• EXERCISE OBJECTIVE
For each statement, say yes or no to whether it agrees with the abstract on pancreas transplantation and free fatty acid metabolism below, and quote the words from the abstract that decide it. (a) The study included seven patients with chronic uveitis. (b) The high-dose insulin infusion lasted 180 minutes. (c) Pancreas transplantation normalized the stimulation of non-oxidative glucose disposal.

• SOURCE DOCUMENT
Effect of Pancreas Transplantation on Free Fatty Acid Metabolism in Uremic IDDM Patients

To assess the effect of pancreas transplantation on free fatty acid (FFA) and glucose metabolism, we studied seven uremic IDDM patients (HbA1c 9.1%), nine IDDM patients after combined kidney-pancreas transplantation (HbA_1c 5.8%), seven patients with chronic uveitis (HbA_1c 5.6%), and nine normal control subjects (HbA_1c 5.5%) by means of the [3-³H]glucose and [1-¹⁴C]palmitate infusion techniques combined with indirect calorimetry and euglycemic insulin clamp. In the postabsorptive state, pancreas-transplant patients had similar plasma glucose and FFA concentrations and non-statistically different rates of hepatic glucose production (HGP) and FFA turnover, while demonstrating a reduced rate of FFA oxidation (42 ± 5 vs. 73 ± 10 μmicromol · m⁻² · min⁻¹; P < 0.05) compared with control subjects. After 180 min of tracer equilibration, all subjects underwent a low-dose (100 min, 8 mU · m⁻² · min⁻¹) followed by a high-dose (100 min, 40 mU · m⁻² · min⁻¹) euglycemic insulin infusion. During insulin infusion, pancreas-transplant patients showed a greater inhibition of FFA concentration (609 ± 76 to 58 ± 15 micromol/l) compared with healthy subjects (681 ± 90 to 187 ± 25 micromol/l; P < 0.01 vs. pancreas-transplant patients). FFA turnover and oxidation rates during both low-dose and high-dose insulin infusions were lower in pancreas-transplant patients compared with healthy subjects (P < 0.03 and P < 0.01, for turnover and oxidation, respectively). Uremic IDDM patients demonstration altered basal and insulin-mediated glucose metabolism. Pancreas transplantation normalized only insulin-mediated glucose oxidation, leaving the stimulation of non-oxidative glucose disposal still markedly defective. In conclusion, patients after pancreas transplantation have normal basal FFA turnover and reduced basal FFA oxidation rates. During hyperinsulinemia, pancreas-transplant patients show a normal inhibition of FFA turnover and FFA oxidation. Insulin-mediated glucose metabolism remained abnormal after pancreas transplantation. Our findings may be related to the effect of chronic immunosuppressive therapy on glucose and FFA metabolism.

• DATA EXCERPTS
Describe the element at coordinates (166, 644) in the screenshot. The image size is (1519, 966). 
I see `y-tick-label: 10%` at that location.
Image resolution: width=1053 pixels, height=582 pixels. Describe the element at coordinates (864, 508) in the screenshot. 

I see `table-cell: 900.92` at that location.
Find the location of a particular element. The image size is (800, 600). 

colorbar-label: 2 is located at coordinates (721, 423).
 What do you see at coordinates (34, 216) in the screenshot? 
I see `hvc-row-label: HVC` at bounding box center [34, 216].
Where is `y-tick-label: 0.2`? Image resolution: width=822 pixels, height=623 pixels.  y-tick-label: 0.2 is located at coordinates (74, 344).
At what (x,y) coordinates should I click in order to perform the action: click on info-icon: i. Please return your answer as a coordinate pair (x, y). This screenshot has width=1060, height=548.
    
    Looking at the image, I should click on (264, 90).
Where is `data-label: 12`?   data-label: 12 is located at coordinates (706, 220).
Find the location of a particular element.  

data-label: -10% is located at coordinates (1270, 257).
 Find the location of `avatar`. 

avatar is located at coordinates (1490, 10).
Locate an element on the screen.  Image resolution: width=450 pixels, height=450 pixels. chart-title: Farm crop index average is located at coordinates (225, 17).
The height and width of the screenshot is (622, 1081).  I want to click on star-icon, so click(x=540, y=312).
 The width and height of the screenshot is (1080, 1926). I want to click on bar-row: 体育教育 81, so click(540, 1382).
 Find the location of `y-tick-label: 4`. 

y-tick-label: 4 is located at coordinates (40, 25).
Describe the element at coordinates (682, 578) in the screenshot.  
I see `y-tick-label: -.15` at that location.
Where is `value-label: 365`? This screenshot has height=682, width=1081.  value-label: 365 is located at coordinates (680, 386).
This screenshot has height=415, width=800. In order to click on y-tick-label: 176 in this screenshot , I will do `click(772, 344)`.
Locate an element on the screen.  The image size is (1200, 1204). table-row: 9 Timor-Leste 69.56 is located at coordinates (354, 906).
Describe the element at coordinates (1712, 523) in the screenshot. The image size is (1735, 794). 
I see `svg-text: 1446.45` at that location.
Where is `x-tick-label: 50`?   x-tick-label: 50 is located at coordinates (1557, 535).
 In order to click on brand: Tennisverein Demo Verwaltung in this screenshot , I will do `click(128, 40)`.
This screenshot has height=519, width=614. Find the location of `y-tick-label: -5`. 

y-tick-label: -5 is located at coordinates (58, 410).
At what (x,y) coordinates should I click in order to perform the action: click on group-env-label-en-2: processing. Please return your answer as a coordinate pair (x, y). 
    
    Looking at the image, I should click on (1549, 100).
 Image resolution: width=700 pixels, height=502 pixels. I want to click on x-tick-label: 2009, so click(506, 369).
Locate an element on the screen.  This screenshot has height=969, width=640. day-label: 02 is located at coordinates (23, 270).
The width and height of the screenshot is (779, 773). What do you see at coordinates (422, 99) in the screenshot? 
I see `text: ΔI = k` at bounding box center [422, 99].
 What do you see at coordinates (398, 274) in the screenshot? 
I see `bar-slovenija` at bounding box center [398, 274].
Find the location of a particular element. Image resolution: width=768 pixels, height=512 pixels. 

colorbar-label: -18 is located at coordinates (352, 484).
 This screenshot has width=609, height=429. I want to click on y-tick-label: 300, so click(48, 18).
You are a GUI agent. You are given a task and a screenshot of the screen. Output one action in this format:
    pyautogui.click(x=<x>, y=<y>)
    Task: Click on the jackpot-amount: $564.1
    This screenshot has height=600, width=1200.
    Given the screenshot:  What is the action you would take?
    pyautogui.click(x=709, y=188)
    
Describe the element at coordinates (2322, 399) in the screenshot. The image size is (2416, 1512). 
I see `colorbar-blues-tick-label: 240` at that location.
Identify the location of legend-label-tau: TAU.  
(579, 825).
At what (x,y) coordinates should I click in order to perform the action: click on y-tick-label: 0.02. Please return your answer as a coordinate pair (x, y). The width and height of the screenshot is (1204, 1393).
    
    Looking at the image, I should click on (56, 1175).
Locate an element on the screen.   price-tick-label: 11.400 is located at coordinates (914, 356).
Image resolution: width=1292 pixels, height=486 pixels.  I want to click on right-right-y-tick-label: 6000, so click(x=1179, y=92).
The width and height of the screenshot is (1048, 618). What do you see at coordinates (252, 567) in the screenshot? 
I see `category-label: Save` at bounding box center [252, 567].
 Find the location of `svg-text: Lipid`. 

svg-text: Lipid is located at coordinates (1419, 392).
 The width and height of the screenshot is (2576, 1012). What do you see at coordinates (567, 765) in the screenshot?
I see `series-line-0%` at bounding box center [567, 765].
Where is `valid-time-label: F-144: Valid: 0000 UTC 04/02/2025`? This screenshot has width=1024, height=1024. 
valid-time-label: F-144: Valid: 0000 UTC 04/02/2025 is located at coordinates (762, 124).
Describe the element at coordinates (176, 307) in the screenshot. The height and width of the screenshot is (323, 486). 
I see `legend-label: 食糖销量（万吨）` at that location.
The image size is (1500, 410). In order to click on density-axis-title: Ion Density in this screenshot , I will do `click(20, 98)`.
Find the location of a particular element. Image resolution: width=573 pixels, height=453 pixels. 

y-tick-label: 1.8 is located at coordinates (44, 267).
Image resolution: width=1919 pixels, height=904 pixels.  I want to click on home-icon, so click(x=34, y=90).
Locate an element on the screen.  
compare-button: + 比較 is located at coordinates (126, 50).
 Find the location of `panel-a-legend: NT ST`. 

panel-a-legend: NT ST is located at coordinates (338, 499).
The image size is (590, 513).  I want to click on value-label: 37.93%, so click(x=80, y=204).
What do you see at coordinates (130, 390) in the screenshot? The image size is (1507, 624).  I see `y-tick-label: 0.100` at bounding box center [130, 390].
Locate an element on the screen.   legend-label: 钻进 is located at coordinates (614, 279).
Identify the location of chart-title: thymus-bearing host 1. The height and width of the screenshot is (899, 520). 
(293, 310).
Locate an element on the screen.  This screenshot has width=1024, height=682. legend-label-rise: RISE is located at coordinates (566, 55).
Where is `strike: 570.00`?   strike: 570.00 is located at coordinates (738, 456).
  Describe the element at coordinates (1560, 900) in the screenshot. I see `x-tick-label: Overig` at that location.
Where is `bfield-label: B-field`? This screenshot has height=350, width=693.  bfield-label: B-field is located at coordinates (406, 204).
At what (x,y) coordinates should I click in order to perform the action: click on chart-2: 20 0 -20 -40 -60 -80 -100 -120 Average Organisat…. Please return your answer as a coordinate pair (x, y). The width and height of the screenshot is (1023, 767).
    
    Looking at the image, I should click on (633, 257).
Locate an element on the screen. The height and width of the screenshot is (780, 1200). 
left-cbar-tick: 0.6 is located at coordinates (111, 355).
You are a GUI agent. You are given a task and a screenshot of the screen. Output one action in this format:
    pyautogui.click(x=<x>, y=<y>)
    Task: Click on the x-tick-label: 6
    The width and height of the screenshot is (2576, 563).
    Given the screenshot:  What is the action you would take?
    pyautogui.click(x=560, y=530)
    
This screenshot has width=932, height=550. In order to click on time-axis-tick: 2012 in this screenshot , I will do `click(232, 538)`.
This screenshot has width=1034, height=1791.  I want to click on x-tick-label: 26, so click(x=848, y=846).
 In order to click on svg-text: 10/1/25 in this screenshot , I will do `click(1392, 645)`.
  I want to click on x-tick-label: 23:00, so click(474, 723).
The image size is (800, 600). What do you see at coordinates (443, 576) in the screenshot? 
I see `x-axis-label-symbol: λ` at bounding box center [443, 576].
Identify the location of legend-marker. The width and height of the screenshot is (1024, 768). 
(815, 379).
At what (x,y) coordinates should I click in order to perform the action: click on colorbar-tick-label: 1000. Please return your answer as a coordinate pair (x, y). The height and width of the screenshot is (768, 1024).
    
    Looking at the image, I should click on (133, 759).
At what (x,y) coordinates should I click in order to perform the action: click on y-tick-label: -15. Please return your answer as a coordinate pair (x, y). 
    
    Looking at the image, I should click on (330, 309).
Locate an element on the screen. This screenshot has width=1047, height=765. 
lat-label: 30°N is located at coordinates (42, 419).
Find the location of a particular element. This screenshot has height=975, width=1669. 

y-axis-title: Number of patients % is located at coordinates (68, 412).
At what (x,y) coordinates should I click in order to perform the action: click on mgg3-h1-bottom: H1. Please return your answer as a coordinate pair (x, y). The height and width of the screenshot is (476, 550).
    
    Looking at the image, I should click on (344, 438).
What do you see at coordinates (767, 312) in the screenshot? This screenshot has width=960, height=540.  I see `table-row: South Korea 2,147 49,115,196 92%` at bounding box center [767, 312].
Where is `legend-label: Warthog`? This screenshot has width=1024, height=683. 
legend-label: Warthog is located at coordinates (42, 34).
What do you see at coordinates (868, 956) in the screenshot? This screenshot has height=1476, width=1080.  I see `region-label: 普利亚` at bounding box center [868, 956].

• WRITTEN ANSWER
(a) Yes: "seven patients with chronic uveitis (HbA_1c 5.6%)"
(b) No: "followed by a high-dose (100 min, 40 mU · m⁻² · min⁻¹) euglycemic insulin infusion"
(c) No: "Pancreas transplantation normalized only insulin-mediated glucose oxidation, leaving the stimulation of non-oxidative glucose disposal still markedly defective."